Take the data below and copy exactly the lines starting at the one with "Viewport: 716px width, 599px height." and finishing at the one with "Given: Expand the", both included.

----- Exercise data -----

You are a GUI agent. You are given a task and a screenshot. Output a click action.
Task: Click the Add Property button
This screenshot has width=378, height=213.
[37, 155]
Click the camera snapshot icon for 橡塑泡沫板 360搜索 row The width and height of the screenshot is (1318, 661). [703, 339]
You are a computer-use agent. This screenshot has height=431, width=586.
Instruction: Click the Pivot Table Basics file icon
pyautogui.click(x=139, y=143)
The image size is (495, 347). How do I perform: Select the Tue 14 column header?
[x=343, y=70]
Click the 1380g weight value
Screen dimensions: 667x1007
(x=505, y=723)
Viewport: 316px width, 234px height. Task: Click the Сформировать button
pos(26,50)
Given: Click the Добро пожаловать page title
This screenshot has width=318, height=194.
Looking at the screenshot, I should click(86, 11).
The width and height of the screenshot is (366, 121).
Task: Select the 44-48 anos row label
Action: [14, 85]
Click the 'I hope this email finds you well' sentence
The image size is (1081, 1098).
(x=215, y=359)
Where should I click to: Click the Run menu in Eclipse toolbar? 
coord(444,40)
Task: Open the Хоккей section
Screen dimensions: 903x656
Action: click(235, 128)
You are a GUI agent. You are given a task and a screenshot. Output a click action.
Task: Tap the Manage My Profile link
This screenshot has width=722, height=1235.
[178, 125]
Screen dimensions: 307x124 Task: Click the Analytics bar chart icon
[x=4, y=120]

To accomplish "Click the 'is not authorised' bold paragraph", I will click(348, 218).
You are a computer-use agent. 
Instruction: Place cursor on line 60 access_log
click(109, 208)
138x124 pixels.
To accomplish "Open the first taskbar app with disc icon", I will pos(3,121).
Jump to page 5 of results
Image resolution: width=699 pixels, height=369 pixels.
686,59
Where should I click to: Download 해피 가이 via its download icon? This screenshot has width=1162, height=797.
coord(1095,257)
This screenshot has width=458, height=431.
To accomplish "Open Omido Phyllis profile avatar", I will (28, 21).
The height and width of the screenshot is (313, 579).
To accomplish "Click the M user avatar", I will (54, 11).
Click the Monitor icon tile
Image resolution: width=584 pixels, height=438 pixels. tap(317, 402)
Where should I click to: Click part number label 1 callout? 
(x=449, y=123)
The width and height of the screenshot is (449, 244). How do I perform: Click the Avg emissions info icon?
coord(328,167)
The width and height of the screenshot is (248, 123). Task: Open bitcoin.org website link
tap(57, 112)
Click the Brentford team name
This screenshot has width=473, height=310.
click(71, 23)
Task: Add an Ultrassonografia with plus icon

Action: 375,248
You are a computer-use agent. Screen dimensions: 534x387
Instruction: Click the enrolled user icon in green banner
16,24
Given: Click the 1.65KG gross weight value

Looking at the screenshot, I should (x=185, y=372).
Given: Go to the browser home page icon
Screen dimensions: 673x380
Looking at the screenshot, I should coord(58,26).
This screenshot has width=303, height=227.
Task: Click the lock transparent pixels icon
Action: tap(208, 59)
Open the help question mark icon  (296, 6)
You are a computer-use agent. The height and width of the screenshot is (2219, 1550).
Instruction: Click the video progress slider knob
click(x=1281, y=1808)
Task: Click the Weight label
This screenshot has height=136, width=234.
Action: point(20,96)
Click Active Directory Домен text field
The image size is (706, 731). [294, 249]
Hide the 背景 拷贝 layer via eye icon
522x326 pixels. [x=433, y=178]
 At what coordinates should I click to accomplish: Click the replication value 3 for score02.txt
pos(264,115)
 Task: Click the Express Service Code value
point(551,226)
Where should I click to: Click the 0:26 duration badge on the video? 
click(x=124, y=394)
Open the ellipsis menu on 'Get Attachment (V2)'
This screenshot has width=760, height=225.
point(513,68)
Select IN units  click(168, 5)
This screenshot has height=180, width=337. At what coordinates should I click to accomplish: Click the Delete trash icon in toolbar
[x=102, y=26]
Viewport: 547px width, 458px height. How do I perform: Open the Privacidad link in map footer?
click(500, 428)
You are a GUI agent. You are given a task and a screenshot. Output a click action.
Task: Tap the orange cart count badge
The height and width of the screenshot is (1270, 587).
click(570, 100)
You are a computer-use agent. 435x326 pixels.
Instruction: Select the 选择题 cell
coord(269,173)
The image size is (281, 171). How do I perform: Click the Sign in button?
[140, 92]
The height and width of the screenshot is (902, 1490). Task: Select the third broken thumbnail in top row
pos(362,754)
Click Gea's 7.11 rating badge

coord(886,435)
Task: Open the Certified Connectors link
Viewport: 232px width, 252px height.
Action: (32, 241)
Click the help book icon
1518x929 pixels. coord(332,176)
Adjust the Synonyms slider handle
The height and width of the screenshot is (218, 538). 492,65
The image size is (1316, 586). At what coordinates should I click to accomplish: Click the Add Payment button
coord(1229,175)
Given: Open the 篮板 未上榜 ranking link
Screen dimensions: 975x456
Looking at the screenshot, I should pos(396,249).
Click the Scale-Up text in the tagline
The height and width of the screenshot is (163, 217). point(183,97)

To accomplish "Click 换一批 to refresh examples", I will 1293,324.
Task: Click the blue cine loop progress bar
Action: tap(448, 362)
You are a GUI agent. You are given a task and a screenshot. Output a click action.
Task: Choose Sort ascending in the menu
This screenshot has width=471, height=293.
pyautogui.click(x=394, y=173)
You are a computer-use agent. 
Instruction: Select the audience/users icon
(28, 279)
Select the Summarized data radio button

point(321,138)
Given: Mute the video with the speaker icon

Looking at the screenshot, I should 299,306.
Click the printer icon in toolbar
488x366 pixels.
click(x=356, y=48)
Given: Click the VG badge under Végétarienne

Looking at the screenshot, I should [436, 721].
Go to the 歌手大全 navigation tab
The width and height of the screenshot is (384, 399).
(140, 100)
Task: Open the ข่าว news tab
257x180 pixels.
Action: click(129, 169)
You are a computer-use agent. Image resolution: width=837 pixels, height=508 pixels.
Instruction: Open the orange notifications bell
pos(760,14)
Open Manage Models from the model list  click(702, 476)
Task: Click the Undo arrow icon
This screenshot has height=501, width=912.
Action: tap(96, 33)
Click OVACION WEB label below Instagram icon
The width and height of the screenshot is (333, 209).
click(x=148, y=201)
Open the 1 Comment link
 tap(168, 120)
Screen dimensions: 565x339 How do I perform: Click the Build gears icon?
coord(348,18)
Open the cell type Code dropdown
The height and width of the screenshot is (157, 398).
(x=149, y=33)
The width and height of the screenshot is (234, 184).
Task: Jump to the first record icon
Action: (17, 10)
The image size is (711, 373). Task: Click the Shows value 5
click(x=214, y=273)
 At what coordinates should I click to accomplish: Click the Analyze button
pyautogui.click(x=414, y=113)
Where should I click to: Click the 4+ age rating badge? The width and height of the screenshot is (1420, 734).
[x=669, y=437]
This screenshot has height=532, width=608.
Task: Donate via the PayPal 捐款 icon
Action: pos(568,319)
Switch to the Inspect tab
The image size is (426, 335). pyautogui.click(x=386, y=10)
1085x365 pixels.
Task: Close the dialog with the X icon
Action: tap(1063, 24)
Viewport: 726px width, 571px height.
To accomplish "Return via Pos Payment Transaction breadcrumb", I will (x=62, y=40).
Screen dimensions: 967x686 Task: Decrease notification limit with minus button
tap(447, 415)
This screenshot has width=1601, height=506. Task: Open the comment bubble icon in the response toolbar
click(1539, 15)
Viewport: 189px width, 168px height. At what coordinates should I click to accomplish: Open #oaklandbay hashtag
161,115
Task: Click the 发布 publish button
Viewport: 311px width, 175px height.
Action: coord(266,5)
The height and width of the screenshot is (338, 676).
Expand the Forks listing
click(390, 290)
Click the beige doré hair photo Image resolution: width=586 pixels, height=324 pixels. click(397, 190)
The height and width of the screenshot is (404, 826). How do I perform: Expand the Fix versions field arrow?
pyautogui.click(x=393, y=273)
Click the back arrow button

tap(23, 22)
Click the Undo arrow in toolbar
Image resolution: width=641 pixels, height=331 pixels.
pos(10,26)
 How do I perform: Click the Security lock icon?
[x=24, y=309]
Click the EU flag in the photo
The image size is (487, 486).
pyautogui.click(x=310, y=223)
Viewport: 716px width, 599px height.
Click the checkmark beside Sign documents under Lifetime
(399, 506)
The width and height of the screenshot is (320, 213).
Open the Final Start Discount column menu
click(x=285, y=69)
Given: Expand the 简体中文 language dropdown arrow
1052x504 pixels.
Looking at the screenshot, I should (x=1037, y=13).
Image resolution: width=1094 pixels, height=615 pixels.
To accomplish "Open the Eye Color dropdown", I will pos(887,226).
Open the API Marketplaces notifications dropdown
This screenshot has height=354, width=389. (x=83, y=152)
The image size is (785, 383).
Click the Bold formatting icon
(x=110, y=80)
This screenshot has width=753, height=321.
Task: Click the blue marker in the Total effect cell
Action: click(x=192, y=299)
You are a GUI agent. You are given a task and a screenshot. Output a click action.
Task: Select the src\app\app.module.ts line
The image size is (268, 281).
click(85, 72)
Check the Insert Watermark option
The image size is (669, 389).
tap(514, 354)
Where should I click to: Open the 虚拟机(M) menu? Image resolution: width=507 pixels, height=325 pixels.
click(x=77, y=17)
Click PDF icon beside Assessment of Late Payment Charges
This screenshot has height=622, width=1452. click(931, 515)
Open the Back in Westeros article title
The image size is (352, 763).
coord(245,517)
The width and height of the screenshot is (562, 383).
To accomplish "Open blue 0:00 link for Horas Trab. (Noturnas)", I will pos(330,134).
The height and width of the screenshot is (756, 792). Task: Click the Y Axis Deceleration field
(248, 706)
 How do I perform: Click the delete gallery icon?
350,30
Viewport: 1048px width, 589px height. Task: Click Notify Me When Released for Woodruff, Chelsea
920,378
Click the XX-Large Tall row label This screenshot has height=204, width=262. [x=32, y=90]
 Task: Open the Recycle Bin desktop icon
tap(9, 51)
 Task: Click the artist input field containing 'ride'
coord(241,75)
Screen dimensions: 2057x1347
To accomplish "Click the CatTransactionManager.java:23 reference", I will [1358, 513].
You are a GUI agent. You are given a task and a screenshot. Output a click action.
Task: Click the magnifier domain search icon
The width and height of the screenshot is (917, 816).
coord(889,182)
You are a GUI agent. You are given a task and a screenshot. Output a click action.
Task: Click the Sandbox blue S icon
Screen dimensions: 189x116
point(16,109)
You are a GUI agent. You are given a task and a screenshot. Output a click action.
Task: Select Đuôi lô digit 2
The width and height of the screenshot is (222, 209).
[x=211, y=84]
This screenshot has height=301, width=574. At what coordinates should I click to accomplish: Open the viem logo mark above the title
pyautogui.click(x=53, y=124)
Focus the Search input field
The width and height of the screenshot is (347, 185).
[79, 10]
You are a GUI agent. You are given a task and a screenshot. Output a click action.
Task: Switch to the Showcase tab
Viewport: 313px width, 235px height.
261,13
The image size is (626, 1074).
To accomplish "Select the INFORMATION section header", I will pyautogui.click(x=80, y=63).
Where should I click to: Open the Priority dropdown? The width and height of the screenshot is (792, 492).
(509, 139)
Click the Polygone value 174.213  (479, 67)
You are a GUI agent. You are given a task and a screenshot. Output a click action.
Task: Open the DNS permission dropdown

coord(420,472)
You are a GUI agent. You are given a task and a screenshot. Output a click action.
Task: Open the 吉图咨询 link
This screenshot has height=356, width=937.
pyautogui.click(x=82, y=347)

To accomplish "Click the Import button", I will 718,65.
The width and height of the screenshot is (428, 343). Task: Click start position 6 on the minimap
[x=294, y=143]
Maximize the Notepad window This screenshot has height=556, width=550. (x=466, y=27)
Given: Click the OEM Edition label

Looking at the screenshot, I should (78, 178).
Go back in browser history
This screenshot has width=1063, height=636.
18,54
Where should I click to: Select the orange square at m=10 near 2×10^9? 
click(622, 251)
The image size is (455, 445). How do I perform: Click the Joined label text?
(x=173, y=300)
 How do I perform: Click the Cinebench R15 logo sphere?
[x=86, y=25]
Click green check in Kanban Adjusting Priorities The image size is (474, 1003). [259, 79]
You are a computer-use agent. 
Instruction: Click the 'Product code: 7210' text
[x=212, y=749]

-----

* Result of the exercise *
Viewport: 716px width, 599px height.
Click the checkmark beside Sign documents under Lifetime
(399, 506)
The width and height of the screenshot is (320, 213).
Open the Final Start Discount column menu
click(x=285, y=69)
Given: Expand the 简体中文 language dropdown arrow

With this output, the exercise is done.